Antes y Después: Un dormitorio infantil colorido y bohemio

Cuando Justina Blakeney,  diseñadora de marcado espíritu bohemio, se enteró de que una de sus mejores amigas estaba embarazada,  no dudó ni un minuto en ponerse a su disposición para crear un espacio que fuera merecedor de los exóticos orígenes del bebé. Con una madre de ascendencia hawaiano/caucásica y un padre africano/indio/caucásico, el dormitorio del futuro bebé pedía a gritos ser un espacio igualmente exótico, bohemio y lleno de color. Juzgar por vosotros mismos si la diseñadora consiguió su objetivo:

ANTES

Se partió de un dormitorio pintado en tonos oscuros y apagados que poco dejaba entrever la explosión de color que se avecinaba.

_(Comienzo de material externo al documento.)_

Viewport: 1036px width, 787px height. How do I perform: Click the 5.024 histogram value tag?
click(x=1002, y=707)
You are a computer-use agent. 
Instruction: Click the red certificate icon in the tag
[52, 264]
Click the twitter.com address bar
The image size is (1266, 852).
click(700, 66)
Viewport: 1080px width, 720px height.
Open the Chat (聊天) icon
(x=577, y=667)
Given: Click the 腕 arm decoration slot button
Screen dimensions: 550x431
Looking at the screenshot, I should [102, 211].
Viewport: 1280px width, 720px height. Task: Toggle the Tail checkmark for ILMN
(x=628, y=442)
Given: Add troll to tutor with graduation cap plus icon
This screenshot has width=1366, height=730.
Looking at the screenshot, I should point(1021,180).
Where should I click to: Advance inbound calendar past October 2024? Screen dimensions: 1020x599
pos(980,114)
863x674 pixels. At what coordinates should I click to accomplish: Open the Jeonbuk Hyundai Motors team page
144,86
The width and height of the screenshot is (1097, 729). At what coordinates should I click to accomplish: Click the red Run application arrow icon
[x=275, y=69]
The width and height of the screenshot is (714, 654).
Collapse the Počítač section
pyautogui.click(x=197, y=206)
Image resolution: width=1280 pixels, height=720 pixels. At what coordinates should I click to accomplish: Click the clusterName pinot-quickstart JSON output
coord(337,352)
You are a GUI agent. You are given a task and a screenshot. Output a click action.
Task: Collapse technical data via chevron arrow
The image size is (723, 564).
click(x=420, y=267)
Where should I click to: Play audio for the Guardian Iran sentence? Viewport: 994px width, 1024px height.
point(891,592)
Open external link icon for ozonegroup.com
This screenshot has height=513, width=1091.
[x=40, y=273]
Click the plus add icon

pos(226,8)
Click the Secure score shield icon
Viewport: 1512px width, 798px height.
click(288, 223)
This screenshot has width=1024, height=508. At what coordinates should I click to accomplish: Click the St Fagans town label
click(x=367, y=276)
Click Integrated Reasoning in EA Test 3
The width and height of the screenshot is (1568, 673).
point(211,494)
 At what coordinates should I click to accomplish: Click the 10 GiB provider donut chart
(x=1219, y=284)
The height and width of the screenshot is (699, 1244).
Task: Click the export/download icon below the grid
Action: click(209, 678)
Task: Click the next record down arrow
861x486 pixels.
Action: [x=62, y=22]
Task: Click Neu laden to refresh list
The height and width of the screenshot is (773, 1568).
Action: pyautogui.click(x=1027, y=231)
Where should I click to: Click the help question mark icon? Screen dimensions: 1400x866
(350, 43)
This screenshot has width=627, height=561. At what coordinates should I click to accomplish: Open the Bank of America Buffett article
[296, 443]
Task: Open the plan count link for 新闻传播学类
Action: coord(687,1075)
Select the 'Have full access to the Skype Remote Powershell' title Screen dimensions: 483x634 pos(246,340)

Los muebles, también en tonos oscuros, se decidieron mantener para aportar el color a través de los distintos accesorios y en contraste con éstos.



Justine Blakeney

DESPUÉS

Tras una buena mano de pintura para cambiar a una paleta de color más luminosa y alegre, se reubicaron los muebles grandes para encontrar la disposición más funcional posible, añadiendo también un amplio y cómodo sofá para adaptarse a las necesidades de alimentación de los primeros meses del lactante, así como para dar y recibir arrumacos.

Una vez ubicados los elementos más grandes, se continuó añadiendo capas con distintos elementos en colores y texturas variadas para dar ese toque bohemio y ecléctico que tan bien sabe manejar Justine.

Según palabras de la propia diseñadora, querían darle un “toque playero, selvático, tropical y de safari a la vez”,  todo en uno y sin que ningún estilo predominara sobre el resto.  Una mezcla que consiguió realizar combinando colores fríos y cálidos, incluyendo variedad de texturas que van desde el ligero voile de las cortinas, a las mantas de pelo de oveja o el acabado brillo de pufs y cojines e introduciendo la cantidad justa de plantas en macetas que le da ese aire salvaje.

Os dejamos con las fotos de la espectacular transformación:



Justine Blakeney



Justine Blakeney



Justine Blakeney



Justine Blakeney



Justine Blakeney



Justine Blakeney



Justine Blakeney



Justine Blakeney



Justine Blakeney

Sin duda, un ejemplo de que con poca inversión y mucha imaginación, se puede transformar un espacio radicalmente. A nosotros nos fascina ¿y a vosotros?